Iowa starter Jay Jackson was shaky at the outset, loading the bases with one out in the first but escaping unscored upon. In the second he got himself in the same jam but wasn't so lucky this time. Tyler Greene was at the plate with teammates at second and third when he checked his swing on a 2-2 pitch. The plate ump called it a foul ball but Greene swore the pitch had hit him on the forearm. The plate ump asked one of his colleagues on the bases and he too said foul ball. But Greene must have shown evidence of a mark where the ball had struck him because he was suddenly waved to first. You know who, back in the dugout after yesterday's banishment, joined the conversation at that point but his brief and somewhat restrained argument fell on deaf ears and the game resumed with the crowd actually into the action on the field for a change. Alas, Jackson was nonplussed by now and became even more so when he lost the ruling on another checked swing that ensued on his first pitch to the new hitter. In the middle of his next windup the plate ump broke out of his crouch to eject someone inside the Iowa dugout who turned out to be Mitch Atkins. Another delay, after which Jackson completed a four pitch walk to force in a run. A sacrifice fly followed but Jackson finally made it back to the dugout trailing by only 2-0.
In the bottom of the inning back to back doubles by Bryan LaHair and Bobby Scales and a single by Robinson Chirinos, who had three important hits and dug a bunch of sliders out of the dirt behind the plate in my first look at him, tied the score and the game was on.
Jackson labored again in the 3rd, giving the lead back on a single to his counterpart as the bottom of the Memphis lineup got to him. The frame ended when Chirinos threw behind a runner at first to pick him off and a runner breaking from third was eventually tagged out trying to score in the confusion.
In the top of the 4th Scales made a great diving catch of a wind-blown popup down the line in right to start Jackson's first 1-2-3 inning of work. In the bottom of the frame Dubois led off with a prodigious blast to tie the score before Scales was safe on an error and Chirinos doubled him home to give the I-Cubs their first lead of the day. Jackson then doubled off the center field wall and I noticed Sandberg smiling and gesturing at the dugout railing while the Redbirds pow-wowed at the mound. He seemed confident.

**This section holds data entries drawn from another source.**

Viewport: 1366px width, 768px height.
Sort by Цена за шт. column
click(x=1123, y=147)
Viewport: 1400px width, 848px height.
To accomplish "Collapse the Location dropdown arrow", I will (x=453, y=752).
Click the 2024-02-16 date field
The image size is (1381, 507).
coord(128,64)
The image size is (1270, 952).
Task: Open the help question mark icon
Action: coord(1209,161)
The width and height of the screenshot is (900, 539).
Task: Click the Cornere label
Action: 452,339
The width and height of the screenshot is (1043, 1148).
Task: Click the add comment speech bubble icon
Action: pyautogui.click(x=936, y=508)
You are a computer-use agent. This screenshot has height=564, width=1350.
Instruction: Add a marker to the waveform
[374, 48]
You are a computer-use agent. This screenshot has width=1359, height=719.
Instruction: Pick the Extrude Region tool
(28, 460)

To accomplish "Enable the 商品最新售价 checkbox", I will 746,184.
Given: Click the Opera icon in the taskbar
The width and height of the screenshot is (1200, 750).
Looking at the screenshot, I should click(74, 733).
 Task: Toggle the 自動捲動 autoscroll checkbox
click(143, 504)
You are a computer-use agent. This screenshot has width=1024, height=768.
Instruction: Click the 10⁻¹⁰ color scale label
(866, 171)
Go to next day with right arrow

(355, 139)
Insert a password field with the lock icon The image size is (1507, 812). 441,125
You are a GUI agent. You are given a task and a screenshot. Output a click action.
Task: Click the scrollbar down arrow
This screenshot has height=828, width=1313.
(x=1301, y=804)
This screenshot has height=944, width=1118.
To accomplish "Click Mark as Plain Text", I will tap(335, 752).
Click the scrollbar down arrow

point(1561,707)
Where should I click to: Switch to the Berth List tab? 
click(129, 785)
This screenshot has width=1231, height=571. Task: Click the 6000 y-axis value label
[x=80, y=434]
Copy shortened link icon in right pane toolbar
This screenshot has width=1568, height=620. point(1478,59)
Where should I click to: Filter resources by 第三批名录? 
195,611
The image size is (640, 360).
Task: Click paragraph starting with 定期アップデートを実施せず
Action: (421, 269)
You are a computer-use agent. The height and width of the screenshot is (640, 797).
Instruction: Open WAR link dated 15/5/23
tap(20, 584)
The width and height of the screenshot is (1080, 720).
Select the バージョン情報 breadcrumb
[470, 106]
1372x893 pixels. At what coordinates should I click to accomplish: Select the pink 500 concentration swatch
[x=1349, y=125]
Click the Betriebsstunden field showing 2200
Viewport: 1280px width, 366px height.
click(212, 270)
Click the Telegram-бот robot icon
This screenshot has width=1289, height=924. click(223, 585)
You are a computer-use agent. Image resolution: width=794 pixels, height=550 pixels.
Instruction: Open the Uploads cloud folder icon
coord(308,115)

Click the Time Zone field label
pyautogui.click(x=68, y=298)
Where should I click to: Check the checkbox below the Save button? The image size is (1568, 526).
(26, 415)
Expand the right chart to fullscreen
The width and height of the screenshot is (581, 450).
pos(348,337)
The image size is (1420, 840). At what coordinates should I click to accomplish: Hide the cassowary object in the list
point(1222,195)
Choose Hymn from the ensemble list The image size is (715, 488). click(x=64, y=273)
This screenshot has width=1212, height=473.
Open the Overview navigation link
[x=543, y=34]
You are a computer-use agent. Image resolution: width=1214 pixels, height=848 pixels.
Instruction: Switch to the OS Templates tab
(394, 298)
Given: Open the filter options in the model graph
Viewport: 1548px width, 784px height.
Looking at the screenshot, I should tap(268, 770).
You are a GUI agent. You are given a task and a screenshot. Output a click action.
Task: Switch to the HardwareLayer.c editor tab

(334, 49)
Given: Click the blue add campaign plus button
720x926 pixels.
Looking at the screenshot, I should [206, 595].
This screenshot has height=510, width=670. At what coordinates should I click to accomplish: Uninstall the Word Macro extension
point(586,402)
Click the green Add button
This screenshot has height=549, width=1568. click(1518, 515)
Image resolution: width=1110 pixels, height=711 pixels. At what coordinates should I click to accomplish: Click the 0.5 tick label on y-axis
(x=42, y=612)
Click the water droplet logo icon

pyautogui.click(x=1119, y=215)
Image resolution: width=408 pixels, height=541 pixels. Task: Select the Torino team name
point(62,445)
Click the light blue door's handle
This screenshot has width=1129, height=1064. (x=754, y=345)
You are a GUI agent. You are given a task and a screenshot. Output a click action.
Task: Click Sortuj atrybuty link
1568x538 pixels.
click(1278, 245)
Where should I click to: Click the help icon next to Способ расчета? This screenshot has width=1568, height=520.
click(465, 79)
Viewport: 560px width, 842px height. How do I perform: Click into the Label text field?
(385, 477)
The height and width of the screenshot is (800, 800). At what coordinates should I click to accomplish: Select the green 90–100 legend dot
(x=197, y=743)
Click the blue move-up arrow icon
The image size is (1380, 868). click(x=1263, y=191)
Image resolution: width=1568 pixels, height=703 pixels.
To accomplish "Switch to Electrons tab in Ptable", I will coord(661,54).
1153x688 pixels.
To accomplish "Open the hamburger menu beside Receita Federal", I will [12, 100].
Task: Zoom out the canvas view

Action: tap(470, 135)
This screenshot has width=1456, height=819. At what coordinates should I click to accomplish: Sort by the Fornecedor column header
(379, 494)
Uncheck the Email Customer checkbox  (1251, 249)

When Dubois homered again in the 6th to put his team ahead 6-3 it looked bubbly for the home team. They had been overcoming leads throughout the weekend, not blowing them.
Jackson was removed after surrendering a leadoff double in the top of the 7th. Justin Berg came in and served up a run scoring single and a double that put runners at second and third with no outs. A grounder and a sac fly were all it took to tie the game from there.
While Iowa was failing to score in the bottom of the 7th and Memphis was being put down in order in the top of the 8th some kid with #28 on his back and nothing else [all the other players' names were on their jerseys] was nervously throwing in the Memphis pen. He took his nerves with him to the mound in the bottom of the 8th and walked Dubois on four pitches leading off. Better than allowing him the hat trick I guess. Then he fell behind LaHair and the dam seemed about to burst. Instead LaHair grounded sharply into a 6-4-3 double play with a 3-2 count even though Dubois was running on the pitch. The kid, whose name turned out to be Alan Reifer, was new in town, having come a running from Springfield after yesterday's 15 inning affair drained the Memphis relief corps.
Hamilton's dramatic homer made Reifer the winning pitcher in his first Triple A appearance, but not before the aggressive Chirinos hit the first pitch from closer Josh Kenney in the bottom of the 9th for a double and got stranded at third. While Reifer was working into and out of trouble in the 8th Kenney was making new friends by returning a cell phone dropped over the RF railing the way young ladies used to accidentally on purpose drop their hankies.
One minute 10,000 people were on their feet headed for the playoffs. The next, the season and the summer were over.
It took a long time for the parking lot to clear after the game. I didn't really mind the lingering.